PDD 9: Garbage Collection Subsystem

Abstract

This PDD specifies Parrot's garbage collection subsystems.

Version

$Revision$

Definitions

Garbage collection (GC)

Garbage collection is a process of freeing up memory that is no longer used by the interpreter, by determining which objects will not be referenced again and can be reclaimed.

Simple mark

All reachable objects are marked as alive, first marking a root set, and then recursively marking objects reachable from other reachable objects. Objects not reached are considered dead. After collection, all objects are reset to unmarked, and the process starts again.

Tri-color mark

Instead of a simple separation of marked (as live) and unmarked (dead), the object set is divided into three parts: white, gray, and black. The white objects are presumed dead. The gray objects have been marked as live by some other object, but haven't yet marked the objects they refer to. The black objects are live, and have marked all objects they directly refer to.

In the initial run, all objects start as white and the root set is marked gray. The marking process changes white objects to gray (marking them from another gray object), and gray objects to black (when all objects they refer to are marked). When the gray set is empty, all live objects have been marked and the white set can be collected. After a collection run, all black objects are reset to white, the root set to gray, and the process begins again.

The advantage of a tri-color mark over a simple mark is that it can be broken into smaller stages.

Mark-and-sweep

In this GC scheme, after all reachable objects are marked as live, a sweep through the object arenas collects all unmarked objects.

Mark-and-don't-sweep

In this scheme, all objects are marked black (live) when created. White objects are free memory available for allocation. When no white objects remain (out of memory), the black objects are all changed to white, and a marking process runs to mark all reachable objects as live. Any unreachable objects are left white, and available for allocation.
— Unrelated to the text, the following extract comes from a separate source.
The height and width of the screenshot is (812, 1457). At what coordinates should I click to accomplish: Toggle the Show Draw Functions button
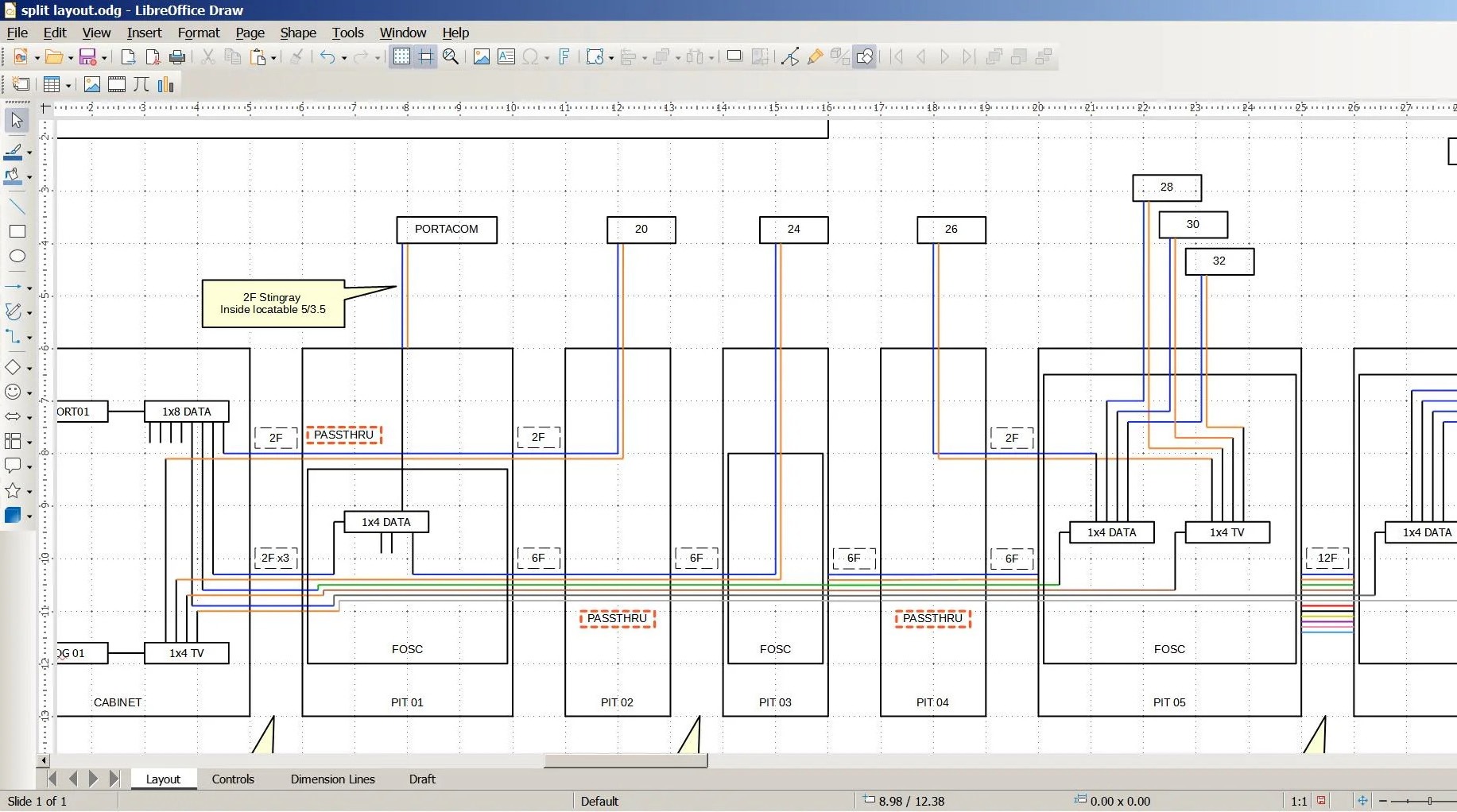865,57
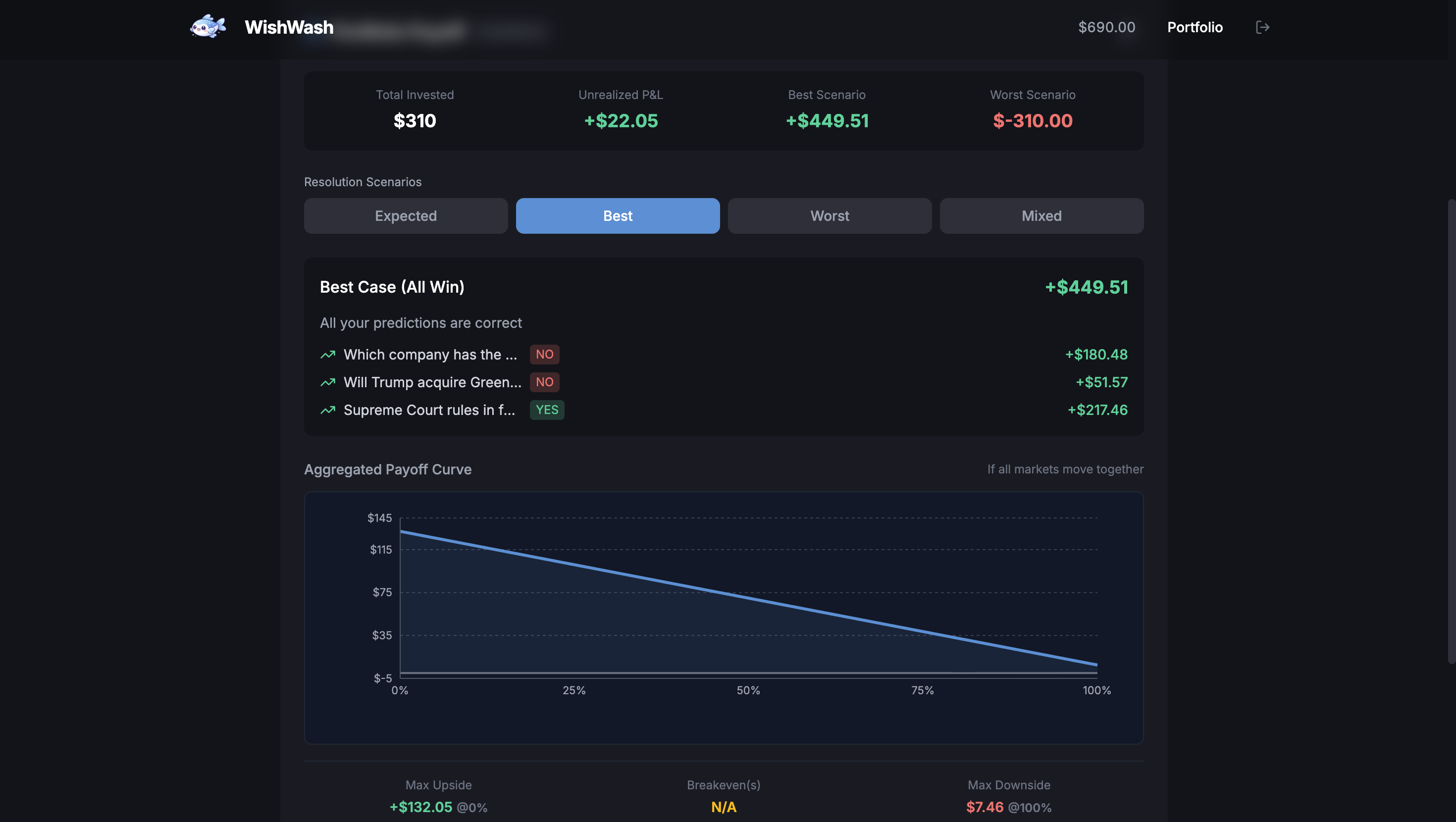The height and width of the screenshot is (822, 1456).
Task: Click NO badge on Trump Greenland row
Action: 544,382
In some implementations, the change from black to white is made by simply changing the interpretation of the mark bit, for example, from 1 == black to 1 == white.

Copying collection

In this scheme, live objects are copied into a new memory region. The entire old memory region can then be reclaimed.

Compacting collection

In this scheme, live objects are moved closer together, eliminating fragments of free space between live objects. This compaction makes later allocation of new objects faster, since the allocator doesn't have to scan for fragments of free space.

Reference counting

In this scheme, all objects have a count of how often they are referred to by other objects. If that count reaches zero, the object's memory can be reclaimed. This scheme doesn't cope well with reference loops--loops of dead objects, all referencing one another but not reachable from elsewhere, never get collected.

Stop-the-world

A common disadvantage of a simple mark implementation is that the entire system (including all threads that use the same memory pools) must be suspended while the whole memory set is examined during marking and collection. Normal operation continues only after the whole GC cycle is performed. This can lead to arbitrarily long pauses during program execution.

Incremental

Rather than suspending the system for marking and collection, GC is done in small increments intermittent with normal program operation. Some implementations perform the marking as part of ordinary object access.

Real-time

The pauses caused by GC don't exceed a certain limit.

Generational

The object space is divided between a young generation (short-lived temporaries) and one or more old generations. Only young generations are reset to white (presumed dead). Avoiding scanning the old generations repeatedly can considerably speed up GC.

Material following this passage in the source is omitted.